Wednesday, January 31st, 2007 07:09 pm (UTC)
For the most part I think it's a lot better than CVS. But if you need to do lots of merges between lots of branches, you probably at *least* want something like svnmerge on top of it (or svk?) to track what's been merged where.

At work, our merging isn't that hairy. (And for the most part only the release manager does merges to release branches, and other branches tend to be developers' private branches.)
Wednesday, January 31st, 2007 07:14 pm (UTC)
Ok. Our merges are pretty straightforward here --- generally bugfixes that got made on a post-release branch that need to be applied to the mainline as well, and occasionally a private developer branch. Thanks for the clarification.
Thursday, February 1st, 2007 12:36 am (UTC)

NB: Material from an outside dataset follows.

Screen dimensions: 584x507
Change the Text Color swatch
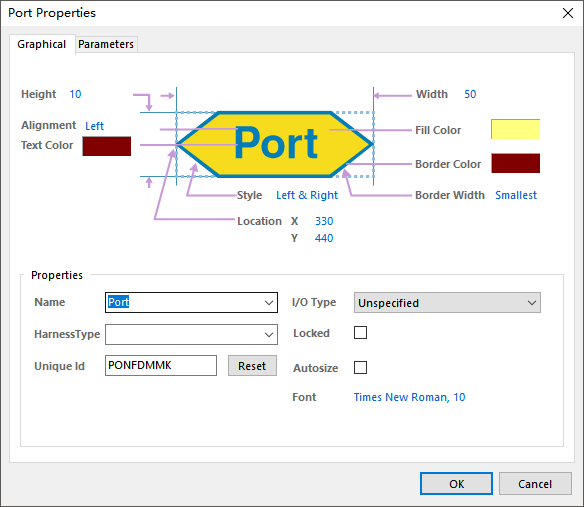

Sorry I vanished for a bit there. Yes, svn doesn't have to be awful, as long as you're not implementing a large tree of branches (with frequent cross-merging) that's much better suited to a full-time release engineer and an installation of Perforce. Sadly, we're trying to do just that.
Friday, February 2nd, 2007 04:05 am (UTC)

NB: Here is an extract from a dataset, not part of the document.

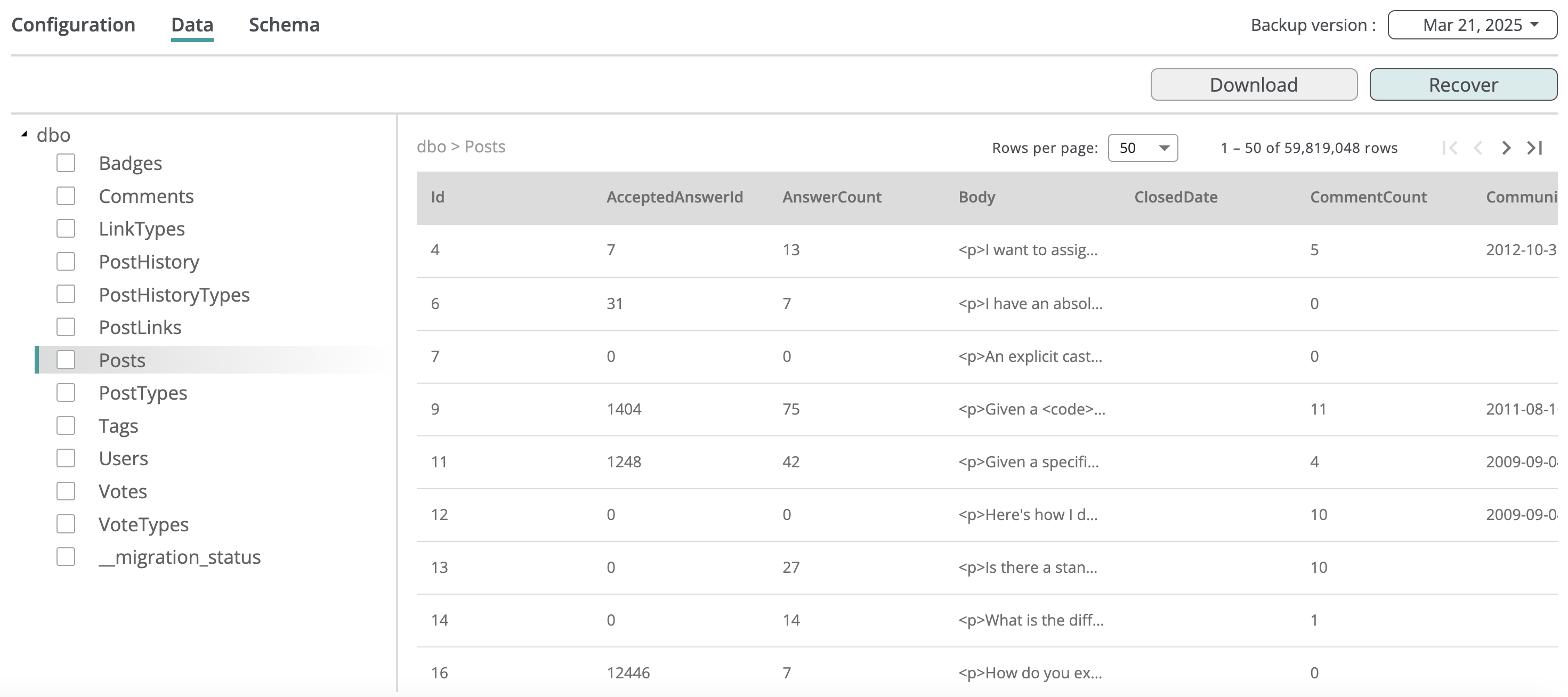
Task: Switch to the Schema tab
Action: pyautogui.click(x=284, y=25)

There are other tools such as Mercurial and git that are much better at handling a large number of branches and merging work done in topic branches down into one or more release branches. The problem of course is this requires retraining the entire development population, which is often an impractical proposition.

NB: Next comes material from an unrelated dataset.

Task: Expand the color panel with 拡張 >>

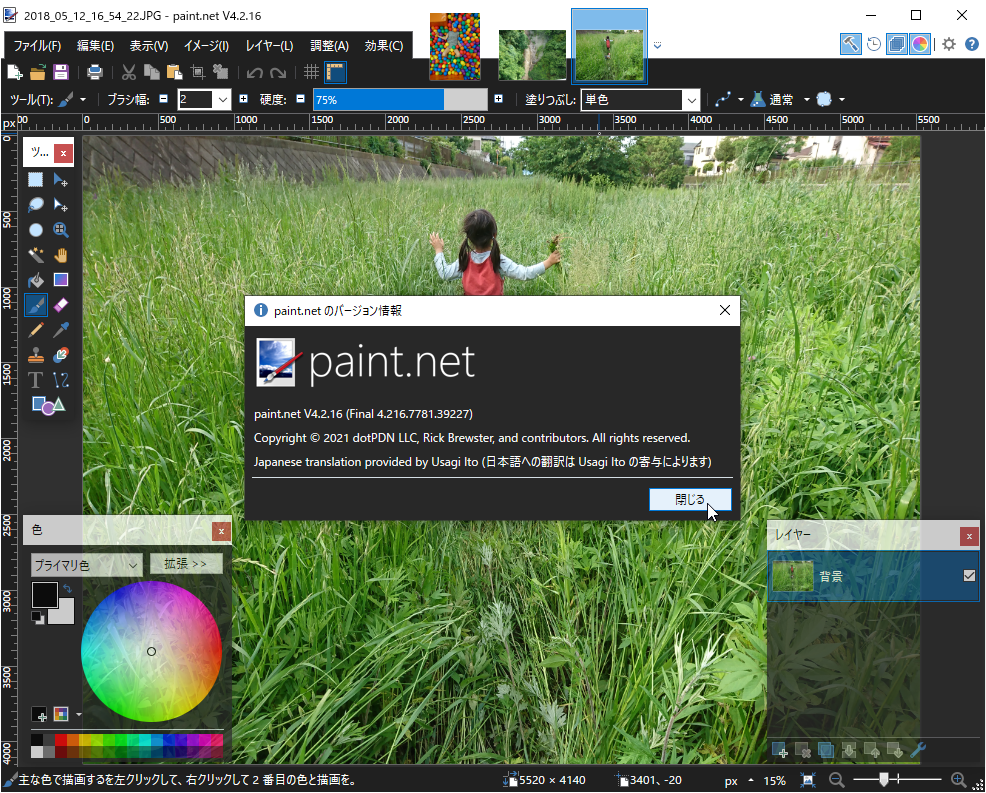Action: click(x=185, y=563)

Wednesday, January 31st, 2007 07:13 pm (UTC)
There's one or two branch-related things I haven't figured out how to do as efficiently with SVN as with CVS.

1) "What branches/tags were made after this patch?" (Which probably should really be, "Which branches/tags include this patch, either by branching after it was checked in, or by merging it in?")

2) "Did branch X include this patch?"

You can go through the logs of the branch(es) and trunk and figure them out (well, maybe not which branches got a patch applied later, unless you set up some careful conventions regarding log messages), but with CVS, you could look at the version numbers for the branches and tags right in the same log.